US urges no travel to Cuba, cuts embassy staff by more than half
The US State Department is expected to announce that it is pulling the majority of its staff out of its embassy in Havana, while warning Americans against travel to Cuba due to ‘health attacks’ on diplomats, according to officials.
“Until the Government of Cuba can ensure the safety of our diplomats in Cuba, our Embassy will be reduced to emergency personnel in order to minimize the number of diplomats at risk of exposure to harm,” said Secretary of State Rex Tillerson in statement on Friday.
The embassy in Havana will lose roughly 60 percent of its US staff and will stop processing visas indefinitely, American officials told AP on Friday.
"US embassy personnel are most at risk but . . . the American public traveling in Cuba might also be at risk as well," a senior State Department official told reporters Friday morning.
The move comes after at least 21 diplomats and their families have experienced health problems over the past year, some as traumatic as brain injury and hearing loss. Investigators have been unable to determine who or what is behind the attack.
The announcement, first reported by CBS News, comes just three days after Secretary of State Rex Tillerson met with Bruno Eduardo Rodriguez Parrilla, Cuba’s foreign minister, in Washington. The meeting failed to persuade Tillerson that the Cubans could guarantee the safety of the remaining American employees in Havana, promoting him to decide to recall most of the embassy’s staff, a senior official said.
The State Department will also issue a travel warning to American tourists against visiting Cuba. However, while some attacks have occurred in Cuban hotels, no tourists have so far been stricken.
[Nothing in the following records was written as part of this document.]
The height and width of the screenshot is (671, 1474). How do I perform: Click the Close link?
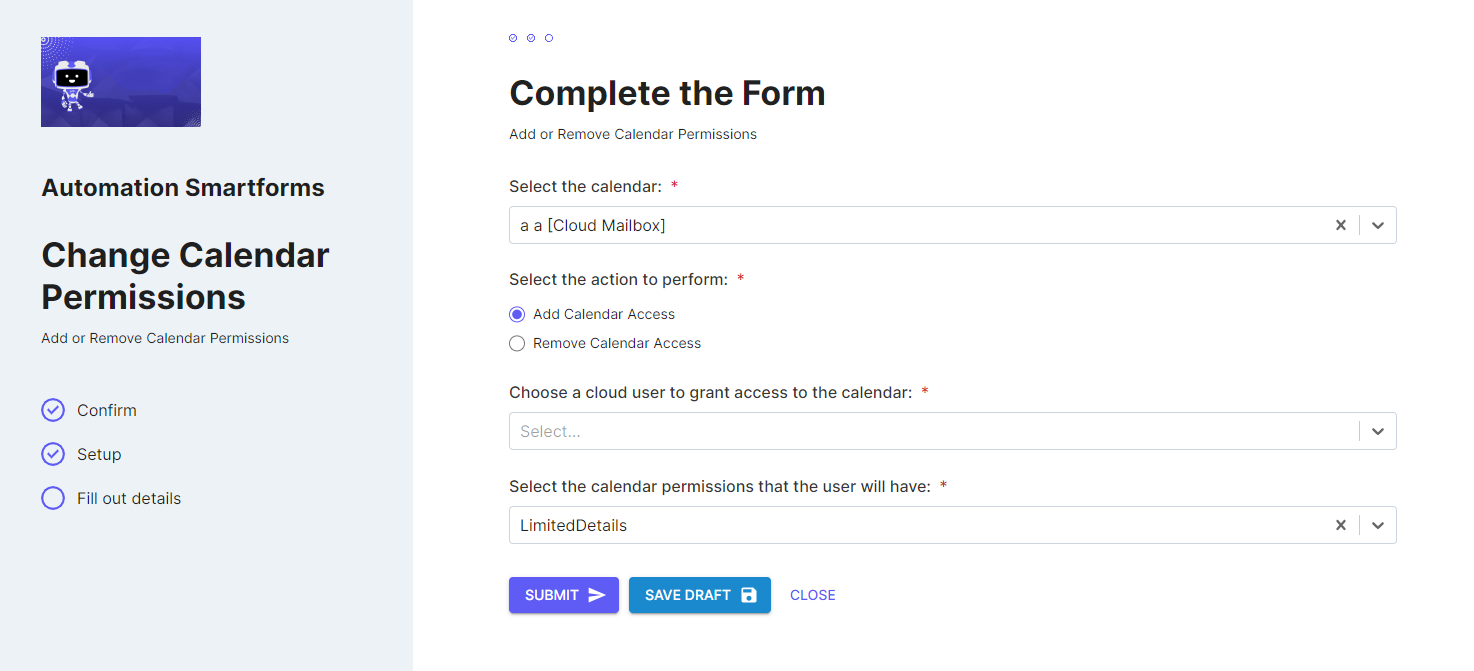(813, 595)
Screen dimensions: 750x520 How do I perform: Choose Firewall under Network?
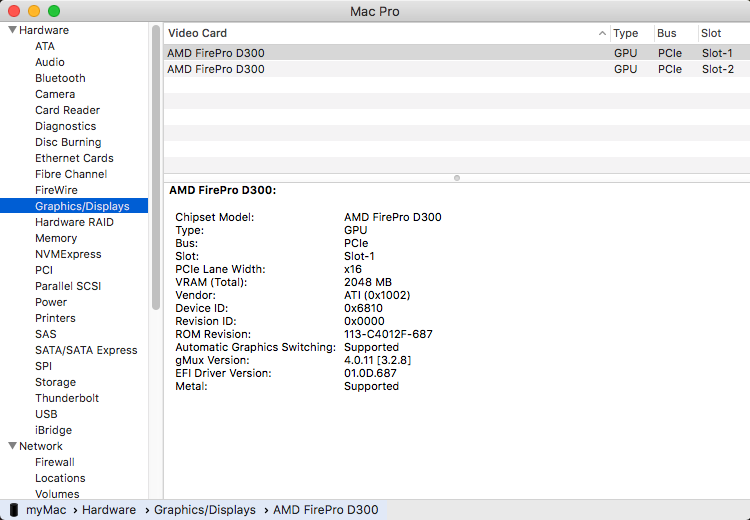point(55,462)
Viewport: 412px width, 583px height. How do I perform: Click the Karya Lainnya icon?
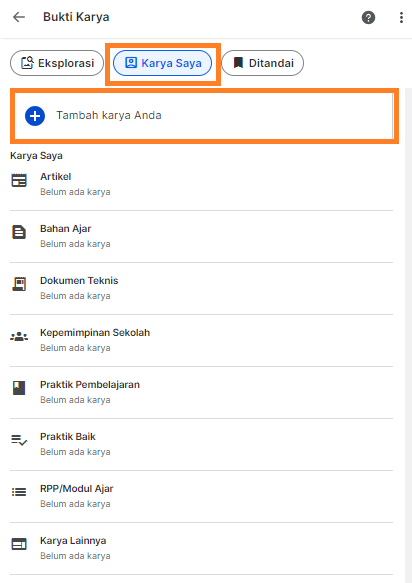pyautogui.click(x=19, y=544)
Cuban officials have denied any involvement in the incidents.
"The Cuban government has never perpetrated nor will it ever perpetrate attacks of any kind against diplomats," said the Cuban Foreign Ministry in a statement earlier this week.
"The Cuban government has never permitted nor will it ever permit the use of its territory by third parties for this purpose. There is no evidence so far of the cause or the origin of the health disorders reported by the US diplomats."
The US will stop issuing visas in Cuba indefinitely and is halting official travel due to the attacks. Cubans seeking visas to enter the US may be able to apply through embassies in nearby countries, unnamed officials told media.
Officials told the New York Times the FBI had visited the homes of diplomats in Cuba but had not been able to detect anything. Security footage of the homes showed nothing suspicious. Officials suspected some kind of futuristic “sonic attack.” Some of the diplomats reported hearing loud noises or feeling vibrations when the incidents occurred but others heard and experienced nothing. The FBI has been unable to duplicate the symptoms in a lab.
The decision is a setback for the historic reconciliation between the US and Cuba fostered during the Obama administration, when diplomatic ties were restored, embassies re-opened and travel and commerce restrictions were rescinded.
The Trump administration has reversed some changes, but pointedly has not blamed Cuba for perpetuating the attacks.